Data records

★ ★ ★ ★

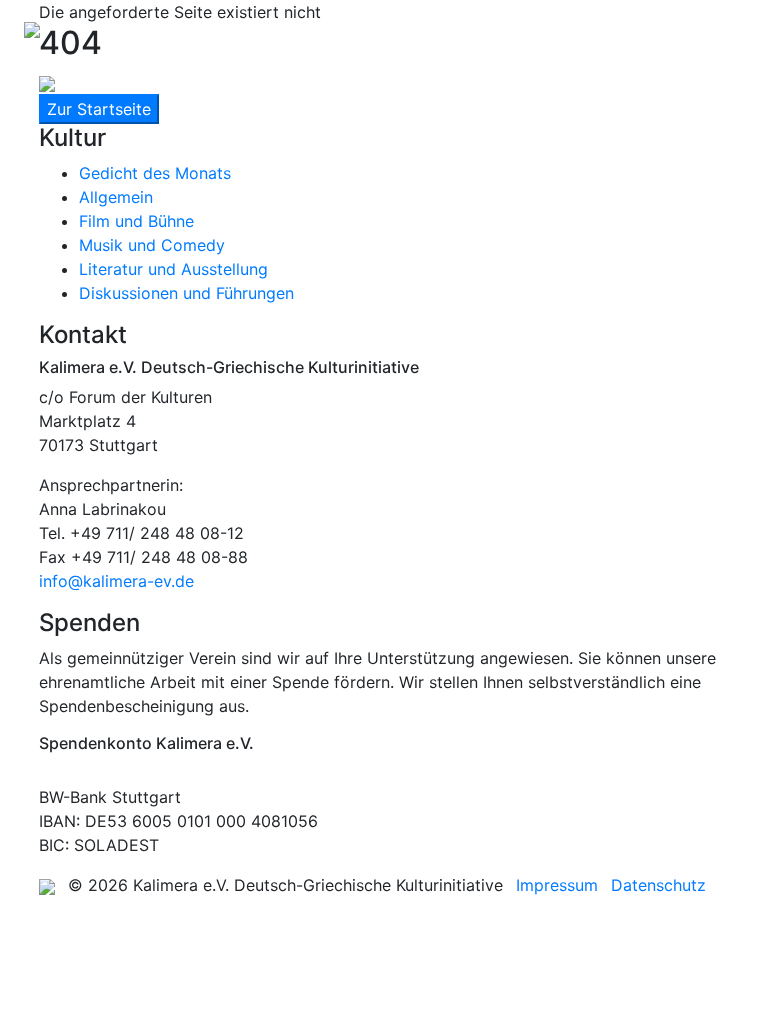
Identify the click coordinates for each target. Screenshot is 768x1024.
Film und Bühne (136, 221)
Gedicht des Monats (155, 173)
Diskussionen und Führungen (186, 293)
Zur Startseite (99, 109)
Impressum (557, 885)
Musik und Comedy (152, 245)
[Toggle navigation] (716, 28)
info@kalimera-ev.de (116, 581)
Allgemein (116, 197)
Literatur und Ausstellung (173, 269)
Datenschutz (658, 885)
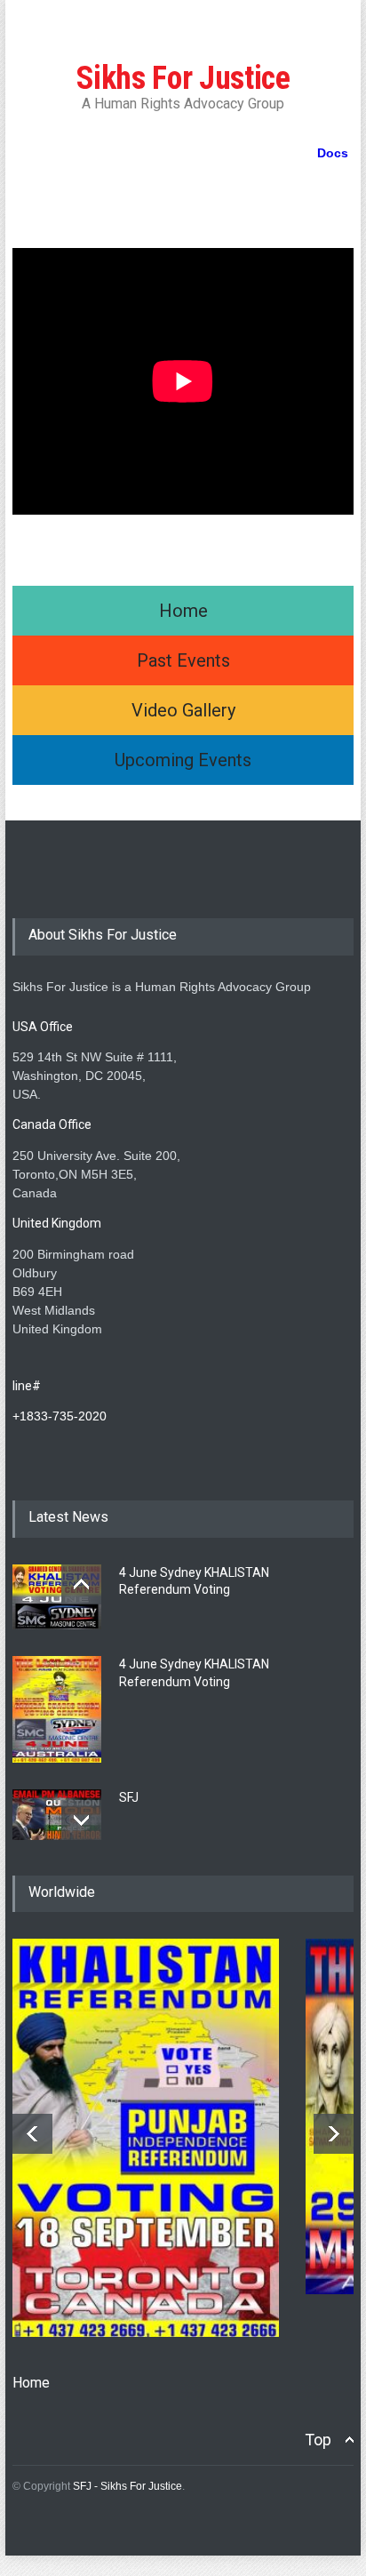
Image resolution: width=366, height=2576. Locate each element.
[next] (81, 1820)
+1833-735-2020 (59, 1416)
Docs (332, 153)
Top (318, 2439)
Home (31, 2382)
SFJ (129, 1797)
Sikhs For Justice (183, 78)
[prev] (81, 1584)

★ ★ ★ ★

▶ _What the task asks_
Exactly the lines from the one that contains "Diskussionen und Führungen (186, 293)" through the final line of the records above are needed, given again word for word, with every picture left out.

▶ _Task result_
Diskussionen und Führungen (186, 293)
Zur Startseite (99, 109)
Impressum (557, 885)
Musik und Comedy (152, 245)
[Toggle navigation] (716, 28)
info@kalimera-ev.de (116, 581)
Allgemein (116, 197)
Literatur und Ausstellung (173, 269)
Datenschutz (658, 885)
Image resolution: width=366, height=2576. Locate each element.
[next] (81, 1820)
+1833-735-2020 (59, 1416)
Docs (332, 153)
Top (318, 2439)
Home (31, 2382)
SFJ (129, 1797)
Sikhs For Justice (183, 78)
[prev] (81, 1584)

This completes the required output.